Date: Tue, 23 Jul 2002 17:08:10 -0700
From: "David A. Case"
Subject: Re: several questions

On Tue, Jul 23, 2002, David Keller wrote:

> Is there a pre-defined residue type for FULL nucleotides, including
> the tri-phosphate?
> Is there a pre-defined triphospate defined as a residue in its own
> right?
> Is there some standard way to deal with this problem?

You'd think there should be, and I keep hoping that people that have worked
with di- and tri-phosphates would contribute to Richard Bryce's database
(see the "contributed parameters" link on the Amber Web page). Maybe someone
on the list will have parameters to share....
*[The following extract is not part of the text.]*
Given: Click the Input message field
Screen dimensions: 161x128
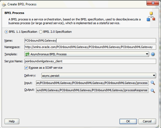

Antechamber should be able to handle this, but I haven't tried molecules like
this yet. You might try creating a pdb file and giving antechamber a try.

>
> 2. Our molecule also has magnesium ions bound to it. Is there a
> predefined set of parameters (or residue, or atom, or unit) for
> magnesium ions?

Divalent ions are tough. For outer-sphere complexes (where the 6 closest
waters are always bound to the ion, you could look at:

%A V. Tsui
%A D.A. Case
%T Calculations of the Absolute Free Energies of Binding between RNA and Metal
Ions Using Molecular Dynamics Simulations and Continuum Electrostatics
%J J. Phys. Chem. B
%V 105
%P 11314-11325
%D 2001

For a discussion of some of the issues involved:

%A T. Dudev
%A C. Lim
%T Incremental Binding Free Energies in Mg2+ Complexes: A DFT Study
%J J. Phys. Chem. A
%V 103
%P 8093-8100
%D 1999


>
> 3. After running the tutorial on polyAT we tried to animate it using
> VMD, but VMD would not read the prmtop and inpcrd files. It gave us a
> message "Not equipped to read perturbation parm file". Is this a known
> problem? Have formats changed recently?
> Thanks,

Formats *have* changed, and perhaps VMD thinks you have a perturbation file
(I'm assuming you don't...). You could use newparm2old to convert your
prmtop file to the earlier format, and see if VMD is any happier. But that's
just a guess -- I'm not a VMD user myself.